A mesmerising fable with a difference, set in Japan over 1000 years ago
For readers of Alessandro Baricco's Silk, Patrick Süskind's Perfume and Takashi Hiraide's The Guest Cat.
The village of Shimae is thrown into turmoil when master carp-catcher Katsuro suddenly drowns in the murky waters of the Kusagawa river. Who now will carry the precious cargo of carp to the Imperial Palace and preserve the crucial patronage that everyone in the village depends upon?
Step forward Miyuki, Katsuro's grief-struck widow and the only remaining person in the village who knows anything about carp. She alone can undertake the long, perilous journey to the Imperial Palace, balancing the heavy baskets of fish on a pole across her shoulders, and ensure her village's future.

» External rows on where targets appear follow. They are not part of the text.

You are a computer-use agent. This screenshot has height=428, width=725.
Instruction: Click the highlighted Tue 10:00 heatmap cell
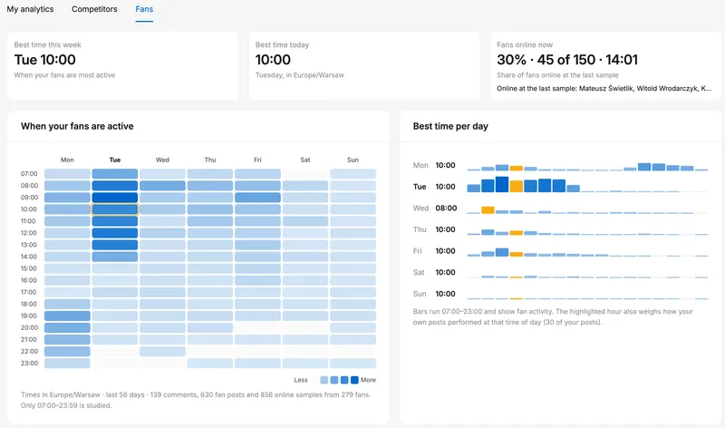(x=115, y=209)
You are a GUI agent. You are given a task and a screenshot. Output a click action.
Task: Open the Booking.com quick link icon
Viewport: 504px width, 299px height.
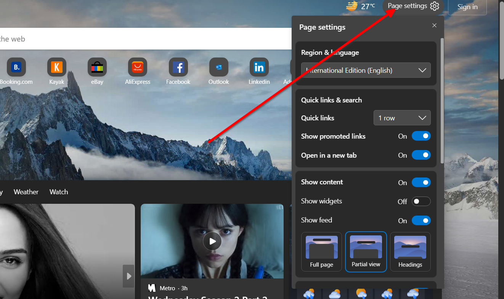pyautogui.click(x=16, y=67)
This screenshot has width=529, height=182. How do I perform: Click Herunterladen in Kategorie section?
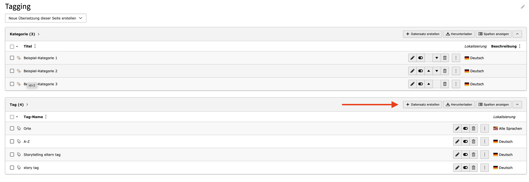459,34
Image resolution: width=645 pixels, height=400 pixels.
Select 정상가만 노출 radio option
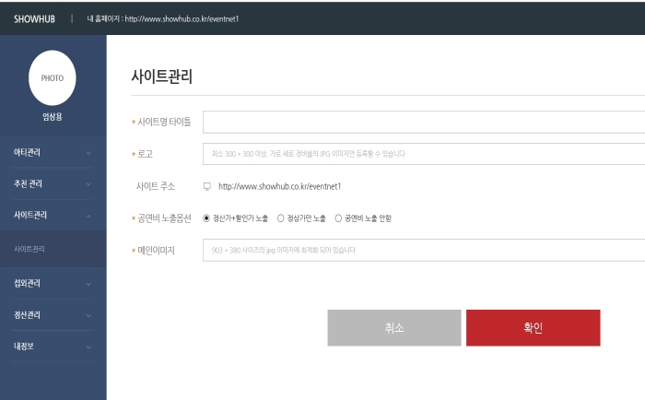pyautogui.click(x=281, y=218)
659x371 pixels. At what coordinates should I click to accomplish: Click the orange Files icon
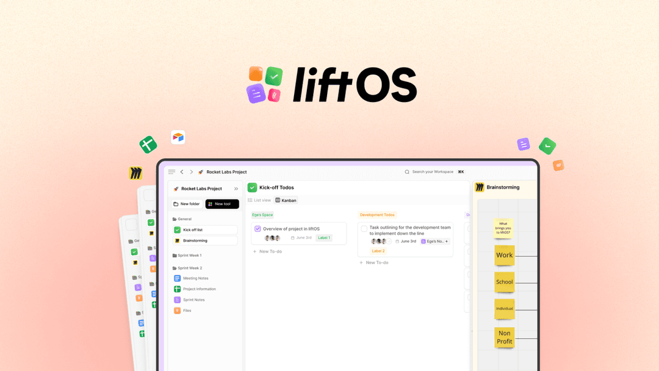(x=177, y=311)
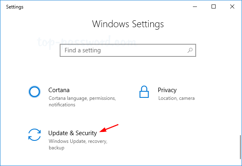Open Update & Security settings

click(x=73, y=133)
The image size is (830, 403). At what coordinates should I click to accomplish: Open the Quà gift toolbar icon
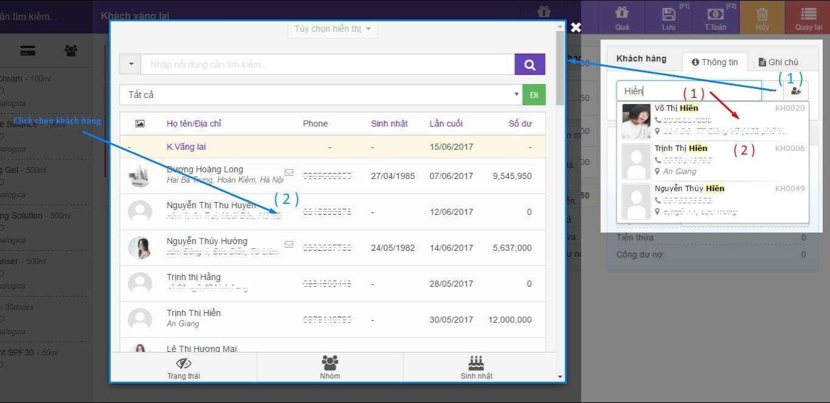pyautogui.click(x=621, y=18)
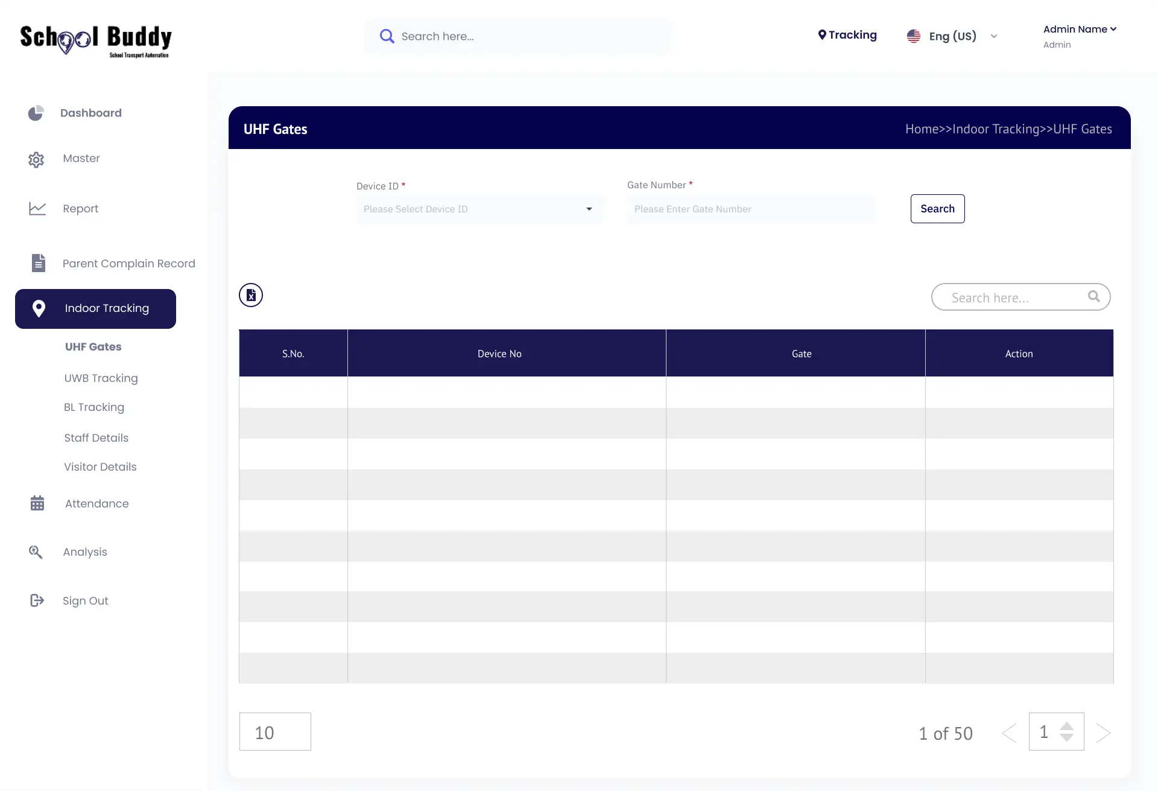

So Miyuki sets off. Along her way she will encounter a host of remarkable characters, from prostitutes and innkeepers, to warlords and priests with evil in mind. She will endure ambushes and disaster, for the villagers are not the only people fixated on the fate of the eight magnificent carp.
But when she reaches the Office of Gardens and Ponds, Miyuki discovers that the trials of her journey are far from over. For in the Imperial City, nothing is quite as it seems, and beneath a veneer of refinement and ritual, there is an impenetrable barrier of politics and snobbery that Miyuki must overcome if she is to return to Shimae.